This is a past event
Professor Vikki Entwistle's inaugural lecture - Health services aspire to be person-centred, safe, effective, efficient and fair, but can we really have it all?
Concern about healthcare quality goes beyond concern about the extent to which drugs, surgery or other interventions prevent or alleviate disease and illness. When people talk about how good or bad healthcare was, they often invoke concepts such as compassion and respect. They highlight experiences such as being listened to, being enabled to understand, being cared for as an individual, and having a say in what affects them. Quality improvement leaders associate these and similar experiences with 'person centred care'.

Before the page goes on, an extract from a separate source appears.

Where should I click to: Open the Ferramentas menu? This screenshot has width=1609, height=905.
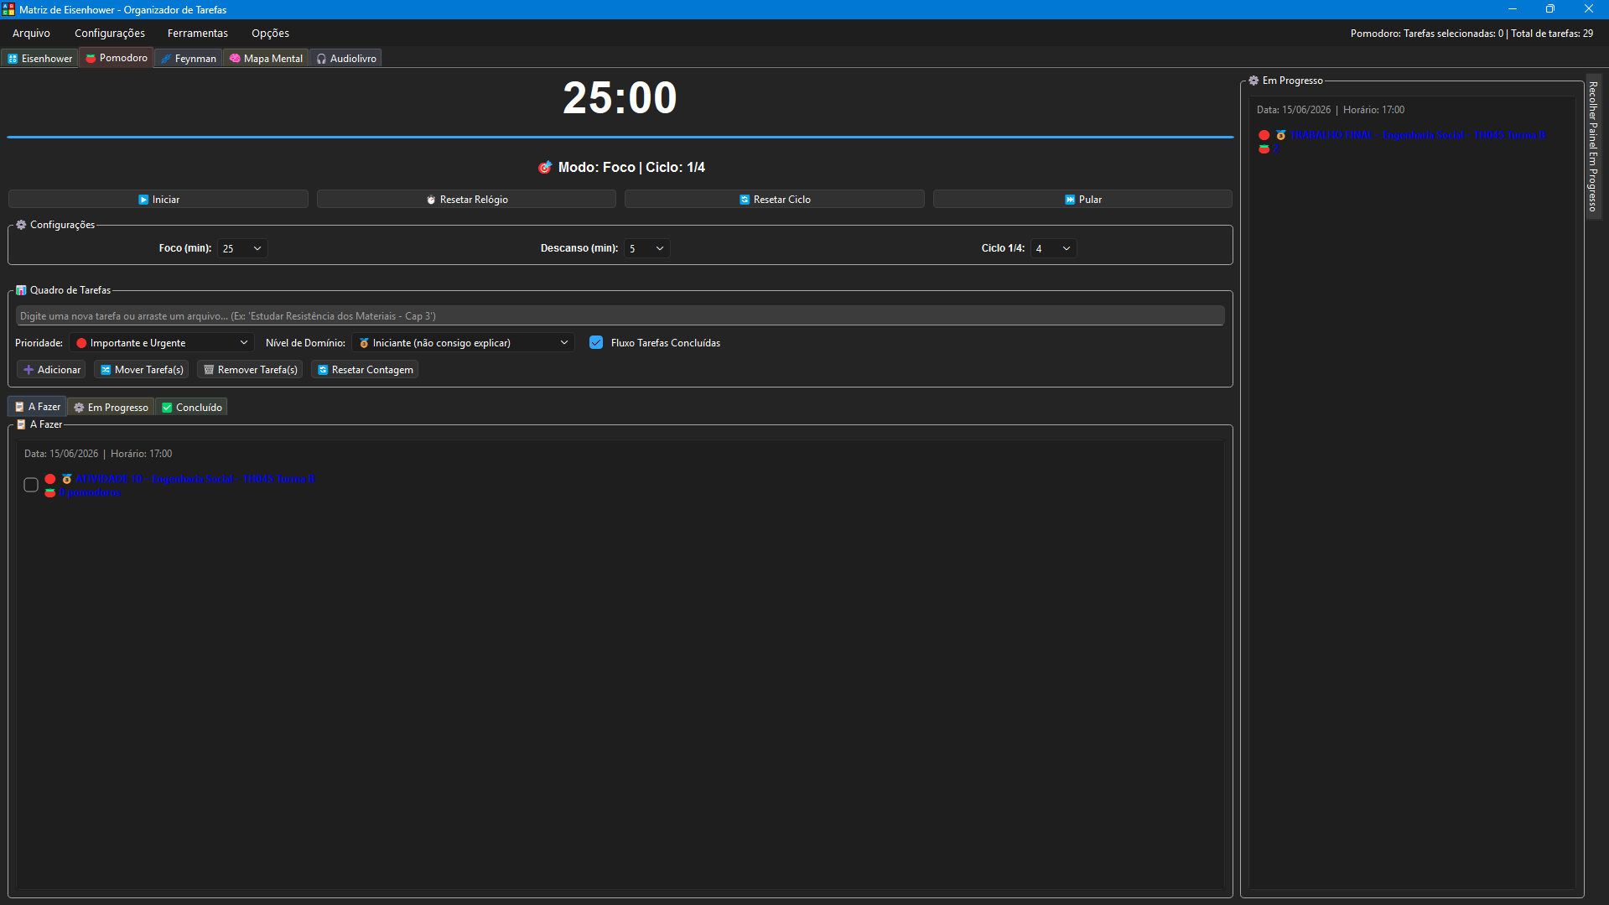point(198,34)
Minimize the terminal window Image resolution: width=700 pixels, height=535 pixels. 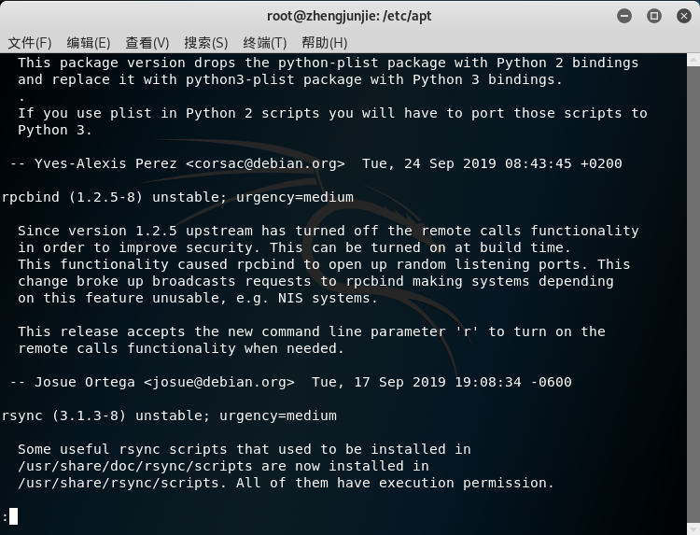coord(625,16)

But what should health services be doing to treat people well in the broader senses of that phrase? What is 'person centred care', and how does it relate to 'effective', 'efficient', 'safe', timely' and 'fair' care? Is it possible to have them all? Answers to these questions depend on value concepts and moral reasoning – as well as an understanding of healthcare provision. The value concepts that are used, and the ways they are interpreted and drawn on, have important practical implications for healthcare policy and practice, but they have been somewhat neglected in health services research.
This inaugural lecture will review developments in thinking about 'person centred care', highlighting the importance of ideas about 'autonomy' and the diverse consequences of healthcare delivery. Reflecting insights that are emerging as increasing attention is paid to patients' perspectives, it will suggest fresh ways of considering what constitutes success in healthcare.
This lecture is part of the 'New Faces, Fresh Ideas in Medicine, Nutrition and Health' series.Our Public Engagement team coordinate several series through the year to connect communities with the latest research and discovery. See our latest programmes at http://www.engagingaberdeen.co.uk/
Vikki Entwistle has worked in health services research for almost 20 years. She uses a combination of social research and philosophical approaches, and has been at the forefront of the development of ideas about improving information provision for patients, and involving patients in health services research, treatment decision making and the pursuit of patient safety.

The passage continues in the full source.